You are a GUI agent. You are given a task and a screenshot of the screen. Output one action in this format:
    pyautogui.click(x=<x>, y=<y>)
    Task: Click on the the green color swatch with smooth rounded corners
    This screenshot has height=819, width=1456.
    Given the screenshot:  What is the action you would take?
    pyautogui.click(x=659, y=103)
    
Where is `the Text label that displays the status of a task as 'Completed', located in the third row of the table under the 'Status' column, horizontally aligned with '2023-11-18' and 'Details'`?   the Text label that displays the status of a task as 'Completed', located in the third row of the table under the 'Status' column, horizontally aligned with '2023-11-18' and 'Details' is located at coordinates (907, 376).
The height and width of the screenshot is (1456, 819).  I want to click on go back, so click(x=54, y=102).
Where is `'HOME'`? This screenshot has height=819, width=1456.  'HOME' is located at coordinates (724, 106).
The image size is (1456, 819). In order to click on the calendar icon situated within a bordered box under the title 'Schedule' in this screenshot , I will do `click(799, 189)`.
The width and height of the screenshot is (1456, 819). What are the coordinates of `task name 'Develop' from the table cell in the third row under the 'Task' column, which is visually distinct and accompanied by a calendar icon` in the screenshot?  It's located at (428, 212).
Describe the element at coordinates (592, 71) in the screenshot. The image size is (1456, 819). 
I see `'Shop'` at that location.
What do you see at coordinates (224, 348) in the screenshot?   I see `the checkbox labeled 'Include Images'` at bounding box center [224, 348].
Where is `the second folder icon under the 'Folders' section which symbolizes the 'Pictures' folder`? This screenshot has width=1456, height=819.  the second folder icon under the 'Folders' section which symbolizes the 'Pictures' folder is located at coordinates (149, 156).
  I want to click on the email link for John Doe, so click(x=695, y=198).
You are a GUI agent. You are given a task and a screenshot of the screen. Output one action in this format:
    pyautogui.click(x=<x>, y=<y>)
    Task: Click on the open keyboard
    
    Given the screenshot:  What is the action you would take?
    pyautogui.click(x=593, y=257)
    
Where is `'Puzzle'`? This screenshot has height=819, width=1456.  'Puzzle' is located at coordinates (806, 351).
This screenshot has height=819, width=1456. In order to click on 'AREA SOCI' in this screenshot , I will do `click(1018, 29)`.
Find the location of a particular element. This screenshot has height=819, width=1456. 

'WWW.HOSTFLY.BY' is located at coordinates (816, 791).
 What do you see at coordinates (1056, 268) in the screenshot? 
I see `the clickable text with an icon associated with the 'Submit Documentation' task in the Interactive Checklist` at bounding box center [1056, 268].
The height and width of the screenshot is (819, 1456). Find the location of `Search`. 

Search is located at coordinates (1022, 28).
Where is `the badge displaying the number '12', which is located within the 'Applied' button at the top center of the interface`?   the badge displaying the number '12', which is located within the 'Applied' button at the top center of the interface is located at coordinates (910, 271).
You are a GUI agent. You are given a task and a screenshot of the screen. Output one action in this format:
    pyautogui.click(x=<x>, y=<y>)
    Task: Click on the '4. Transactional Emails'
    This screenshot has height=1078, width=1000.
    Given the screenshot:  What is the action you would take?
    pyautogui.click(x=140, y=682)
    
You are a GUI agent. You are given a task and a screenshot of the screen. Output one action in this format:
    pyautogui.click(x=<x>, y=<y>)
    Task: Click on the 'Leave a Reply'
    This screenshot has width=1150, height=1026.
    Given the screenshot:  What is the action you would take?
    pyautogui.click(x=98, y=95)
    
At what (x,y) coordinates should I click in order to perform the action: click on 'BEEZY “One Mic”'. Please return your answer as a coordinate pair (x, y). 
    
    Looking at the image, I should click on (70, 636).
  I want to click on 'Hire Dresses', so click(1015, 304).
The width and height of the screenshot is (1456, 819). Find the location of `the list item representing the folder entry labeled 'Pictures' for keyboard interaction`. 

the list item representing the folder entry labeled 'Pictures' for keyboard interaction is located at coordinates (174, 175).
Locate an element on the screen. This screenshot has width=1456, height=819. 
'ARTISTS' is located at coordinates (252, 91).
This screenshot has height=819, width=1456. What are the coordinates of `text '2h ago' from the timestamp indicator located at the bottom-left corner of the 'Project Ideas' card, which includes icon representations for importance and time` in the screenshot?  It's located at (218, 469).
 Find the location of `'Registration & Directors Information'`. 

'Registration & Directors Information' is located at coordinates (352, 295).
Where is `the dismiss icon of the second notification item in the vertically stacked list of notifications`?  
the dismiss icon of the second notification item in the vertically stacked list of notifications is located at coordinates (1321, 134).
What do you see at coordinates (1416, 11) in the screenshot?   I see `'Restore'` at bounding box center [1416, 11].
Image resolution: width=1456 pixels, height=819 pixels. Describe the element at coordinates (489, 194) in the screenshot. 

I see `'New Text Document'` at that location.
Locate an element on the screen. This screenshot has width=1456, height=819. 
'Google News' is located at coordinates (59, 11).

_____

Put the stretch of the records from the line containing "The width and height of the screenshot is (1456, 819). Find" through the end of the records into a numbered list, one line per item, with blank lines left out.

1. The width and height of the screenshot is (1456, 819). Find the location of `the list item representing the folder entry labeled 'Pictures' for keyboard interaction`. 
2. the list item representing the folder entry labeled 'Pictures' for keyboard interaction is located at coordinates (174, 175).
3. Locate an element on the screen. This screenshot has width=1456, height=819. 
4. 'ARTISTS' is located at coordinates (252, 91).
5. This screenshot has height=819, width=1456. What are the coordinates of `text '2h ago' from the timestamp indicator located at the bottom-left corner of the 'Project Ideas' card, which includes icon representations for importance and time` in the screenshot?  It's located at (218, 469).
6.  Find the location of `'Registration & Directors Information'`. 
7. 'Registration & Directors Information' is located at coordinates (352, 295).
8. Where is `the dismiss icon of the second notification item in the vertically stacked list of notifications`?  
9. the dismiss icon of the second notification item in the vertically stacked list of notifications is located at coordinates (1321, 134).
10. What do you see at coordinates (1416, 11) in the screenshot?   I see `'Restore'` at bounding box center [1416, 11].
11. Image resolution: width=1456 pixels, height=819 pixels. Describe the element at coordinates (489, 194) in the screenshot. 
12. I see `'New Text Document'` at that location.
13. Locate an element on the screen. This screenshot has width=1456, height=819. 
14. 'Google News' is located at coordinates (59, 11).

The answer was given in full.